China-made battery electric vehicles (BEVs) will soon face import tariffs when entering the European Union’s market, where demand for these eco-friendly vehicles has surged in recent years.

On Wednesday, the European Commission announced its first provisional decision under an anti-subsidy investigation into BEVs assembled in China, with varying tariffs by brand:

  • BYD: 17.4%
  • Geely: 20%
  • SAIC: 38.1%
  • Other Chinese BEV producers that cooperated in the investigation but were not individually assessed: 21%
  • Other Chinese BEV producers that did not cooperate: 38.1%

These tariffs will be added to the existing 10% import duty, exceeding industry expectations of a 20% tariff. The measures will be implemented in early July unless China offers effective solutions to address its unfair trade practices. Beijing has consistently refused to engage with Western allies on trade issues and often denies responsibility for the problems.

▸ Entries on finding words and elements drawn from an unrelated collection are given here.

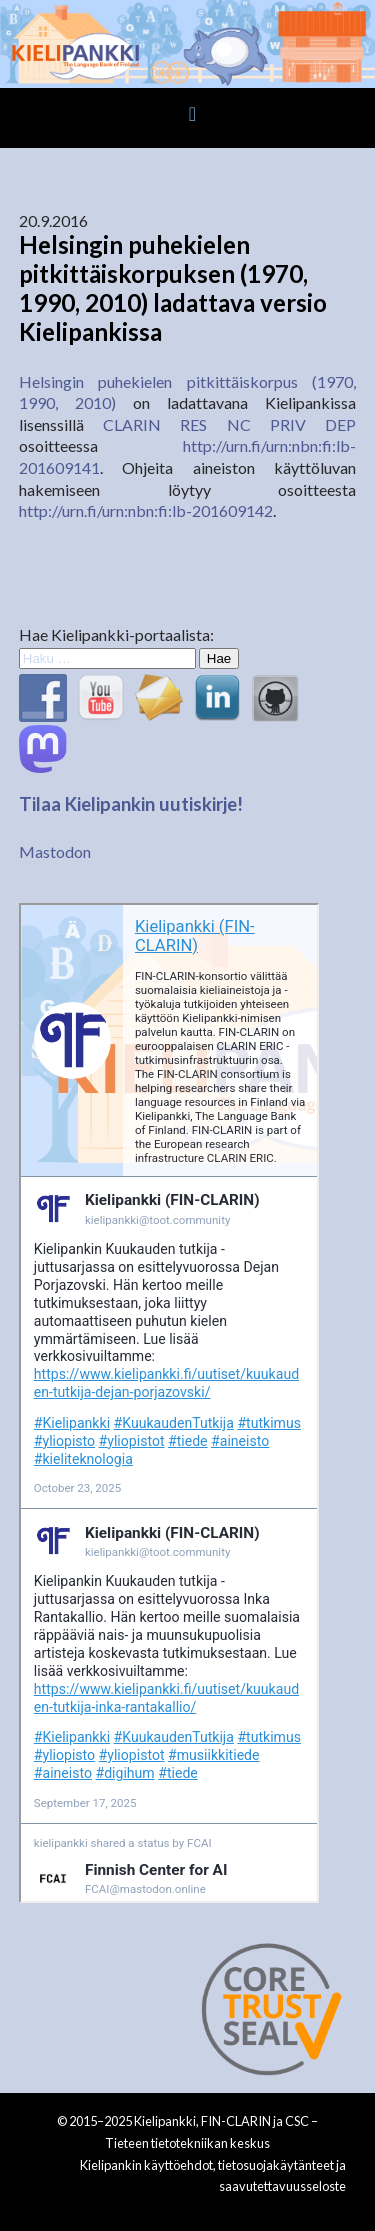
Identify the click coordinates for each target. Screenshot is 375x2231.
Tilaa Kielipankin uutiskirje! (131, 804)
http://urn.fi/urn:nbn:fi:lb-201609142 (146, 510)
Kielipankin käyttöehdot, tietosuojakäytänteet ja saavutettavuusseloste (213, 2176)
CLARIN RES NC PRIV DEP (229, 424)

The decision will affect both Chinese and Western brands operating in China, though not equally. Shenzhen-based BYD, which aims to capture 5% of the EU’s BEV market, was a primary focus of the inquiry. Tesla, a key player in the sector, has filed a “substantiated request” and might receive a customised tariff rate later this year.

Sales of China-made BEVs have soared, rising from 57,000 units in 2020 to over 437,000 in 2023, according to Eurostat, including models from Western companies like BMW, Renault, and Tesla. During the same period, the transaction value increased from €631 million to €9.66 billion.

Brussels is concerned that due to Beijing’s substantial subsidies, European companies will struggle to compete with Chinese producers and may be pushed out of the lucrative sector, as happened with solar panels. 

The Commission has identified multiple forms of state aid in China, including grants, low-interest loans, state-backed credits, tax rebates, VAT exemptions, and discounted goods and services.

The provisional decision signals the Commission’s belief that the threat is serious and requires decisive action. The additional tariffs aim to make China-made BEVs more expensive in the EU, aligning their prices more closely with European competitors to ensure fair competition. How much the price gap will narrow remains to be seen.